#### What to produce:
In the article on Oregon's alcohol tax report, which research firm did the Oregon Health Authority commission to produce the report?

Report on alcohol taxes got lost in COVID shuffle, official says
Published 10:00 am Wednesday, February 7, 2024
- An Oregon Health Authority official acknowledged that a report on the potential impacts of a proposed alcohol tax increase should have been published sooner.
SALEM — An Oregon Health Authority official apologized after the agency suppressed a report that raising taxes on beer and wine wouldn’t significantly reduce the public costs of hard drinking.
The study, first reported by The Oregonian, complicates the work of a new state task force on alcohol pricing, which is considering a tax increase on beer, wine and cider producers. It’s a hotly contested issue: Oregon’s robust alcohol industry has lobbied hard against new taxes — which are some of the lowest in the country — but Oregon has a high rate of alcohol-related deaths and ballooning public costs. The task force’s chair, Rep. Tawna Sanchez, D-Portland, has sponsored failed legislation to fund addiction prevention and treatment with new alcohol revenues.
State Epidemiologist Dean Sidelinger told the task force Thursday, Feb. 1, the agency should have publicized the report, which it commissioned from the research firm EcoNorthwest, in 2021.
“For that, I do apologize,” Sidelinger said Thursday. “This should have been published then,” he added.
Sidelinger said that the agency didn’t post the report on its website because it was understaffed during a COVID wave.
The study found that a major excise tax increase on beer, wine and cider in Oregon would reduce the public’s drinking by 4% at most. It also found the state’s heaviest drinkers, a small group who disproportionately drive up costs for the state’s public health and criminal justice systems, would drink about 2% less. Meanwhile, the tax would have raised an additional $240 million in 2019, the study said.
“I thought it was unnecessary and unfortunate that they felt they needed to apologize,” said Mike Marshall, executive director of the advocacy group Oregon Recovers.
Although the agency didn’t post the final report on its website or “make a big deal of releasing it,” Marshall noted that officials did present the findings in a 2021 YouTube video.

#### Supplied records:

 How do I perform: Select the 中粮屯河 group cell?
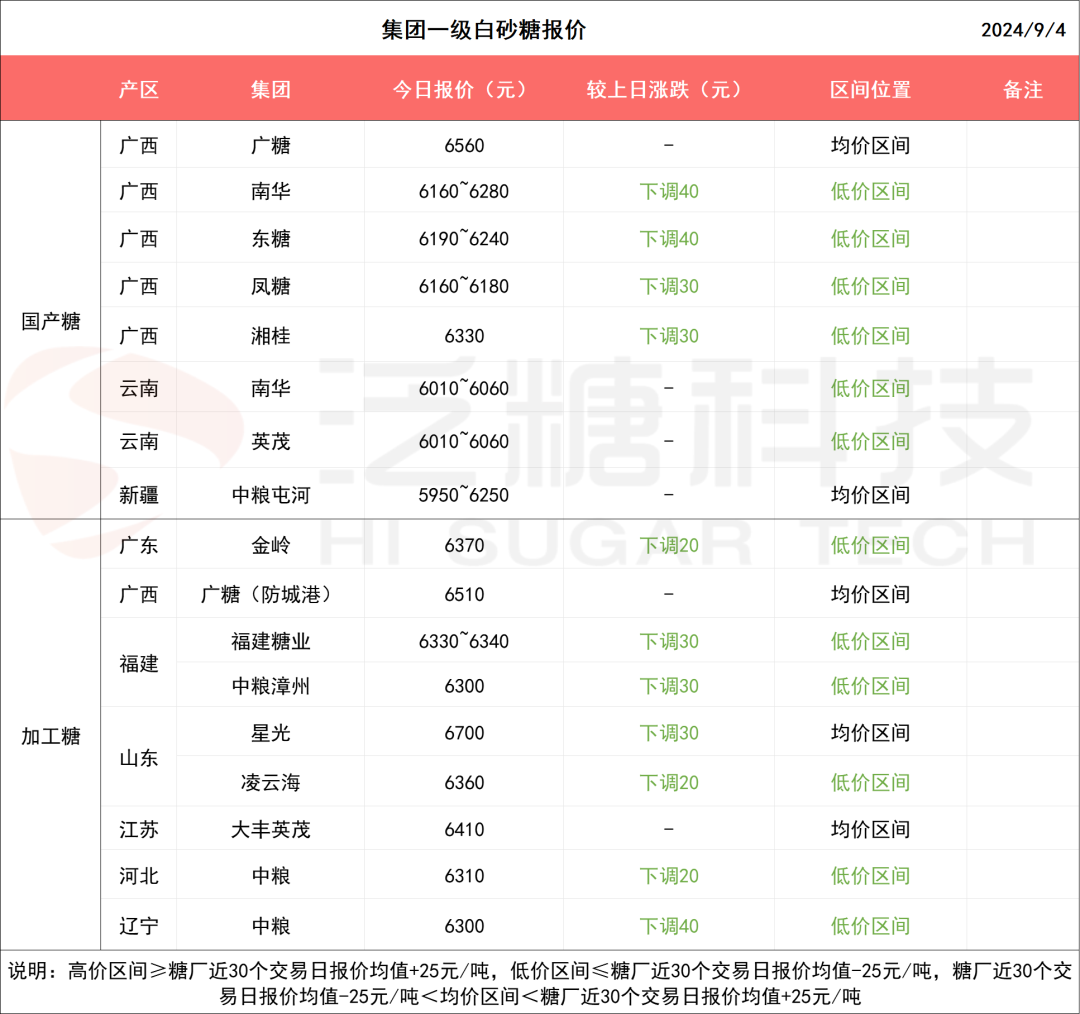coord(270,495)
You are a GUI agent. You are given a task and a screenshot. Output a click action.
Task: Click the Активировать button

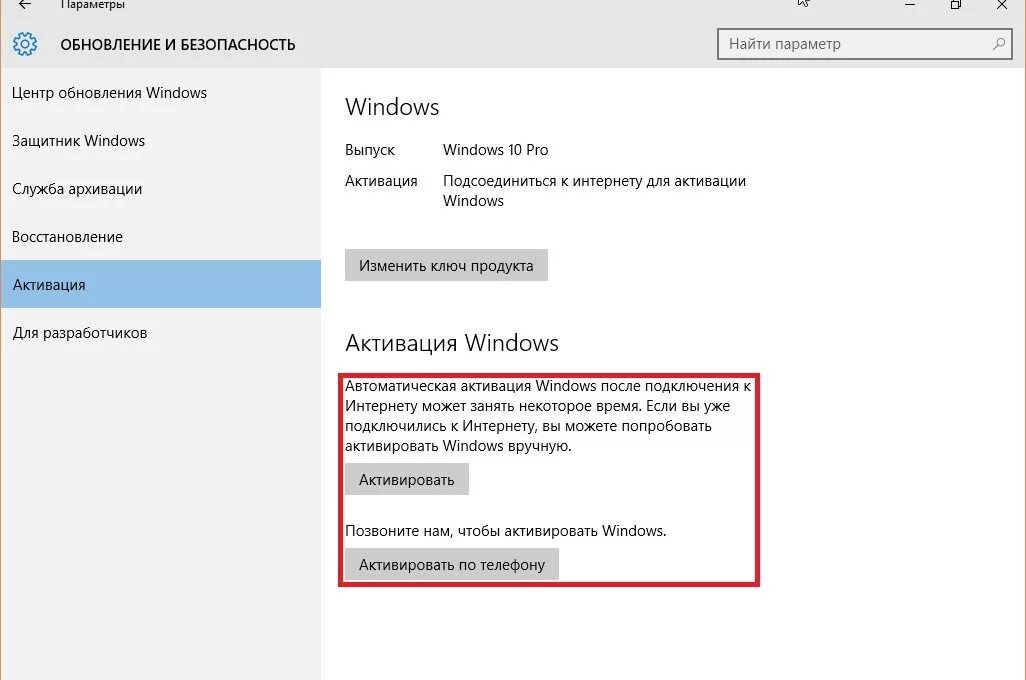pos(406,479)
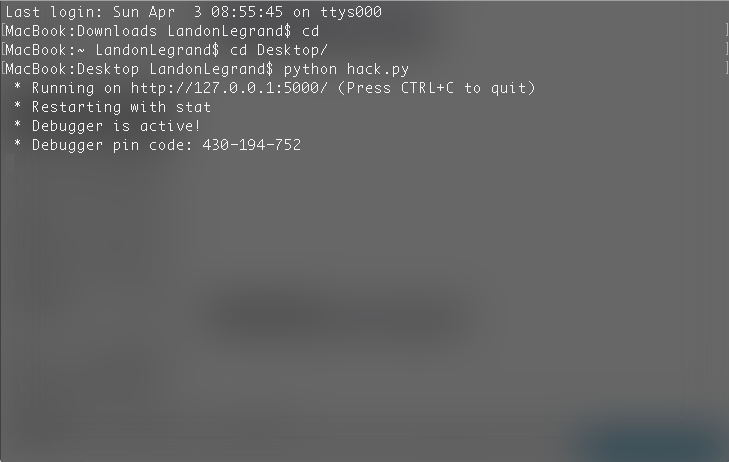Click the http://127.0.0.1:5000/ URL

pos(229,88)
==
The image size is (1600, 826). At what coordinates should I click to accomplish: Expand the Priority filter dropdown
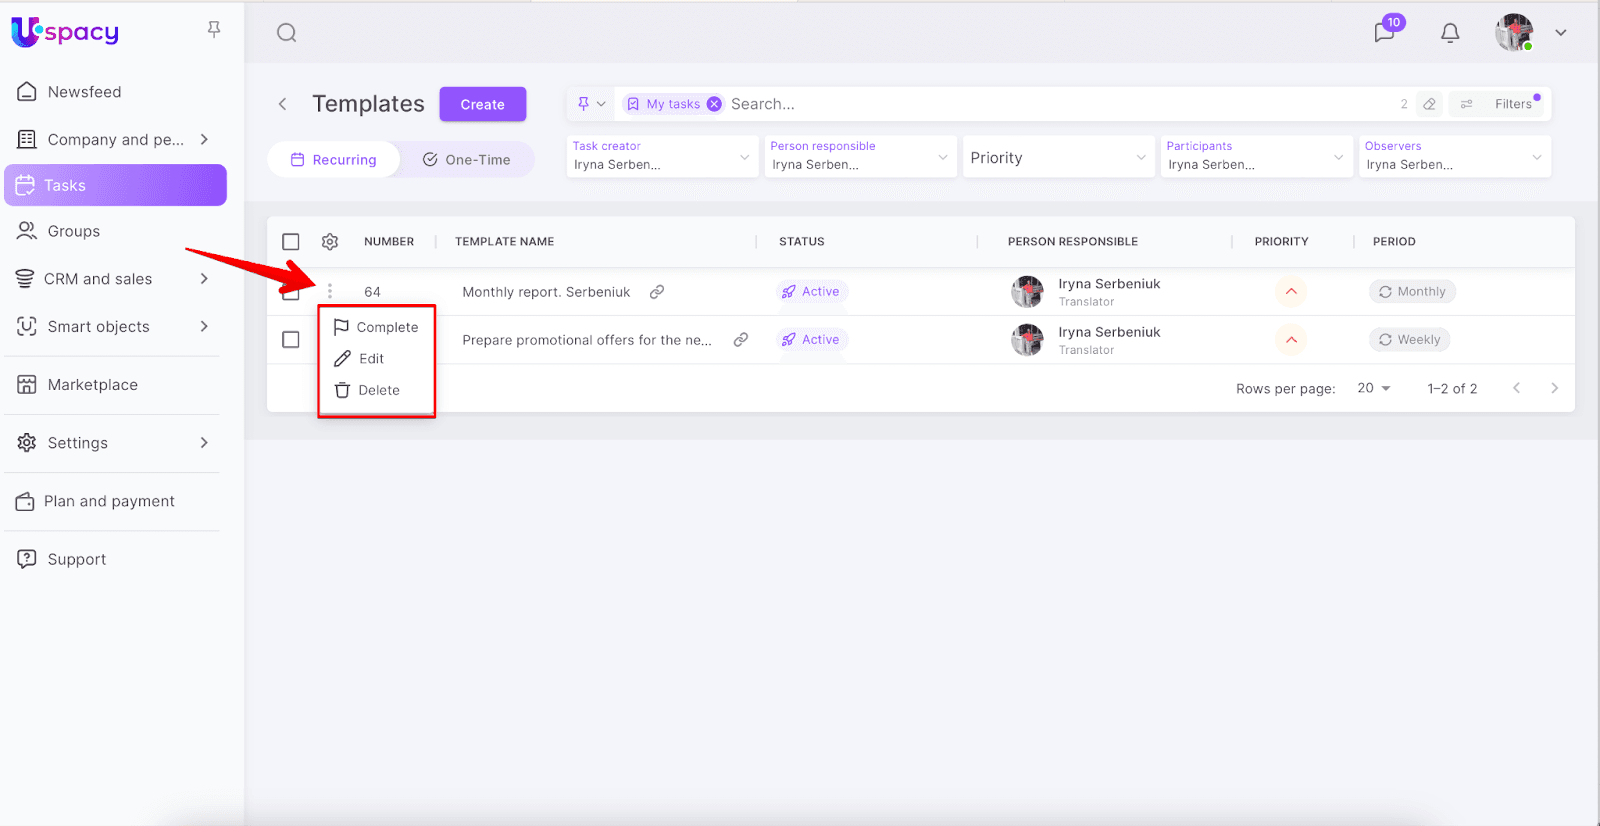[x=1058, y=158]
--
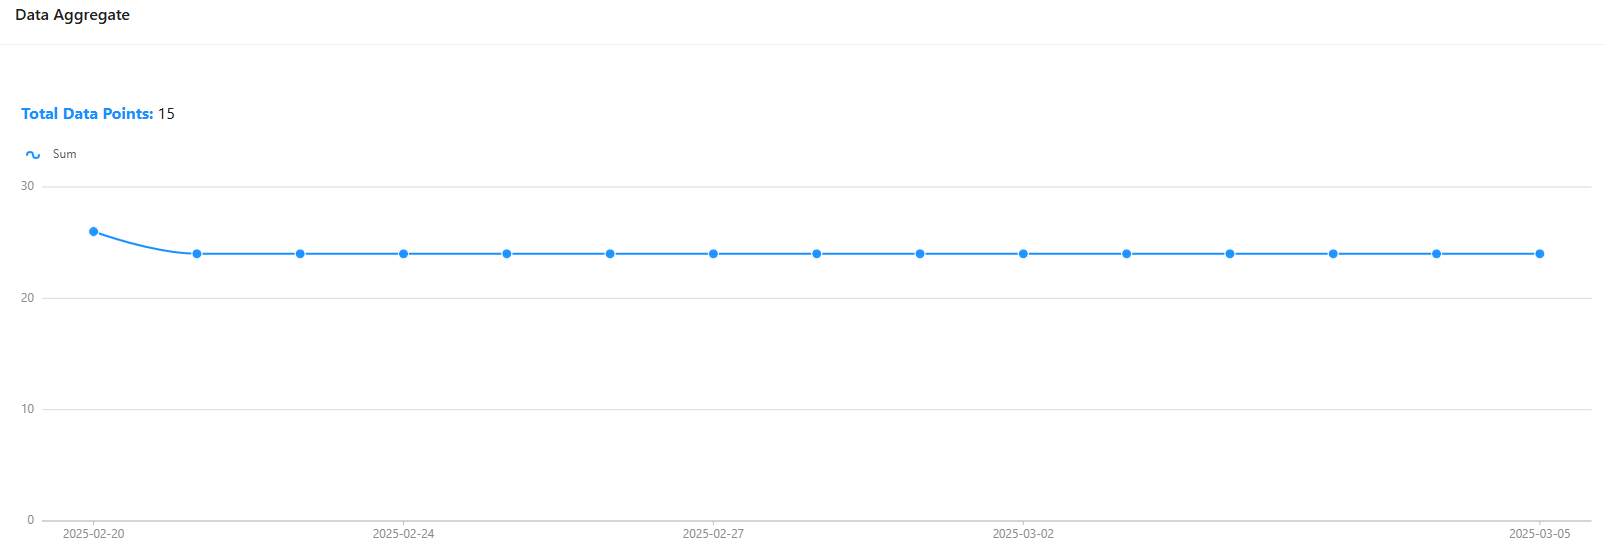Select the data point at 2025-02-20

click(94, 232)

#### Completed exercise:
EcoNorthwest